• **Work to complete**
Search the entries for the word "رایحه" and pull out each line that has it.
Data to process below:
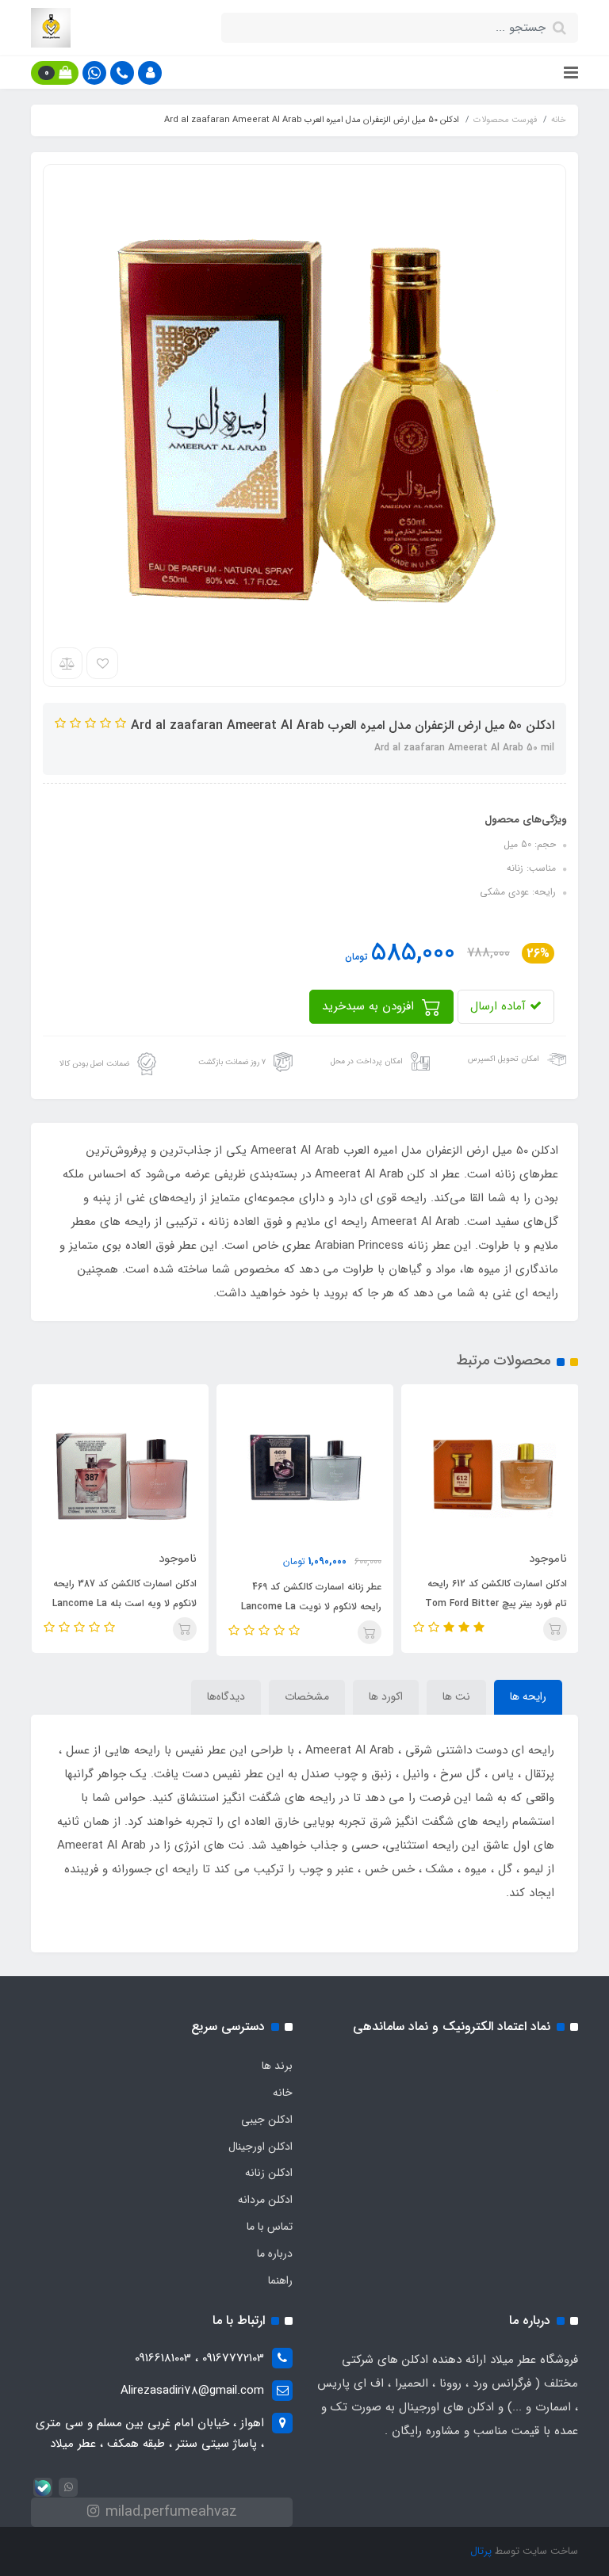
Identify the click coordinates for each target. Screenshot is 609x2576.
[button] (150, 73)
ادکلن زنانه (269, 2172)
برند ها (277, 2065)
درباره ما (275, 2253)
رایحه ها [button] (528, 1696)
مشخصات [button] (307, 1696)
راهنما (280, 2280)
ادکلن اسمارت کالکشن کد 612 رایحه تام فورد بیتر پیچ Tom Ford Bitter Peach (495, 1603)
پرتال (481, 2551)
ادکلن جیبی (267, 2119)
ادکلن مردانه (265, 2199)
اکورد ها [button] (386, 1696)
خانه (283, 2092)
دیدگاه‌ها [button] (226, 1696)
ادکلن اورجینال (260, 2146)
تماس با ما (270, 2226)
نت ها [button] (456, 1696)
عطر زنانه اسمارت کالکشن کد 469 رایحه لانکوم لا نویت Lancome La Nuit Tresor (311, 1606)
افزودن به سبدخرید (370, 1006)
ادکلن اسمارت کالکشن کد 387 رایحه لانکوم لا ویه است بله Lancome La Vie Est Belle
End of Data to process.
• **Exercise solution**
رایحه ها [button] (528, 1696)
ادکلن اسمارت کالکشن کد 612 رایحه تام فورد بیتر پیچ Tom Ford Bitter Peach (495, 1603)
عطر زنانه اسمارت کالکشن کد 469 رایحه لانکوم لا نویت Lancome La Nuit Tresor (311, 1606)
ادکلن اسمارت کالکشن کد 387 رایحه لانکوم لا ویه است بله Lancome La Vie Est Belle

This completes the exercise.